The Key to Answered Prayer
He said, "Adonai, God of my master Avraham, please let me succeed today; and show your grace to my master Avraham." (Bereshit / Genesis 24:12; CJB)
I wonder how many people would start praying if it was guaranteed God would grant their requests. And if you already pray, would you adjust your prayer methods if you possessed the secret to answered prayer? This week's Torah portion may just contain the hidden key to unlock heaven's infinite resources.
Abraham sent his servant to the land of his relatives to acquire, if possible, a wife for his son Isaac. Upon arriving outside the city wall of Nahor in Mesopotamia, he prayed. He prayed a prayer of occurrence. A prayer of occurrence, according to my own definition, is a prayer where we expect an occurrence of something to indicate the will of God. In the book of Shoftim (English: Judges) for example, Gideon twice seeks to confirm God's will based on the particular conditions of a fleece and the morning dew (see Shoftim / Judges 6:36-40).

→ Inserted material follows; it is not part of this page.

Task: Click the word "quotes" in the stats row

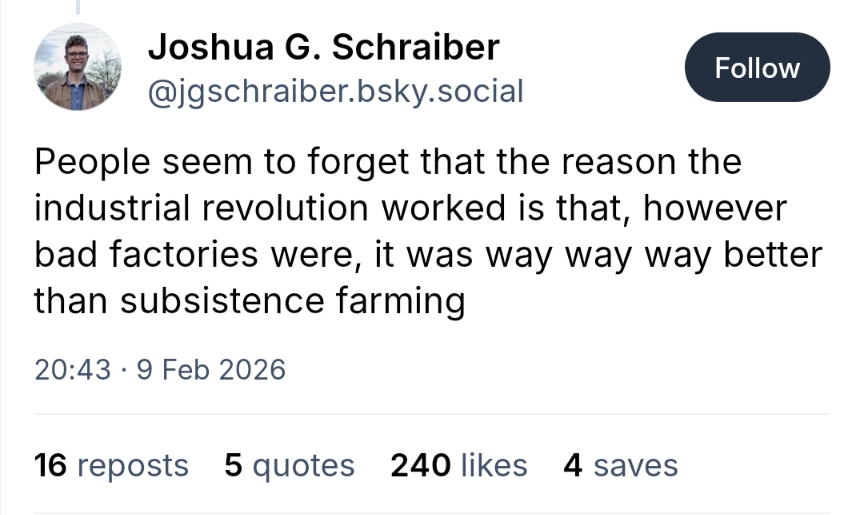Action: pos(302,465)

It's interesting that Gideon already knew what God wanted him to do. He only went through this procedure because he was scared. Yet God cooperated with Gideon's requests. In the case of Abraham's servant, he asked God that if the woman to whom he asks a particular question answers in a particular way, then let her be Isaac's future wife.

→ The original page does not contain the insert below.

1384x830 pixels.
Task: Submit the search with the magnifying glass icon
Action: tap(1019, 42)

And she shows up! He set the prepared question before God, and as if reading a script Rebekah answers exactly as requested. Moreover, we read that she appeared on the scene "Before he had finished speaking" (Genesis / Bereshit 24:15; CJB). Not only did God answer his prayer, he hadn't even finished praying before the answer began to materialize before his eyes. Who would not want to learn how to pray like that!
Many years later Isaiah prophesied that the day would come when God's people would experience answers to prayer in this same fashion. He writes, "Before they call, I will answer; while they are still speaking, I will hear." (Isaiah 65:24; CJB). Perhaps we are in that day, the day when God is so anxious to answer our prayers that he grants our requests before we can hardly get the words out of our mouths. But what do we need to do to get God to respond to us in this way? Abraham's servant holds the key. His prayer demonstrates an essential spiritual principle that if we follow it, there is no limit to what God will do for us.
Heaven's resources were at the disposal of Abraham's servant because he was living out God's plan. He didn't travel all that way to satisfy the whim of his master. Abraham's desire for his son was rooted in God's will. We too can expect God to answer our prayers when we pray his will.
We have to stop praying like we are making lists for Santa; long list of trinkets to satisfy our selfish desires. On the other hand, we need to start praying in the way Yeshua calls us to; for God's will to be done (see Matthew 6:10). That kind of prayer will include desires, but not selfish ones. For those who truly love God often desire the will of God. If we, like Abraham's servant, are living lives committed to fulfilling God's will, then our hearts will long for all sorts of things that have not yet come to pass, but that God himself desires. For some reason we don't understand, God has designed life in such a way that praying for the things he wants is an essential aspect of his accomplishing his work in the world. This is the prayer he longs to answer.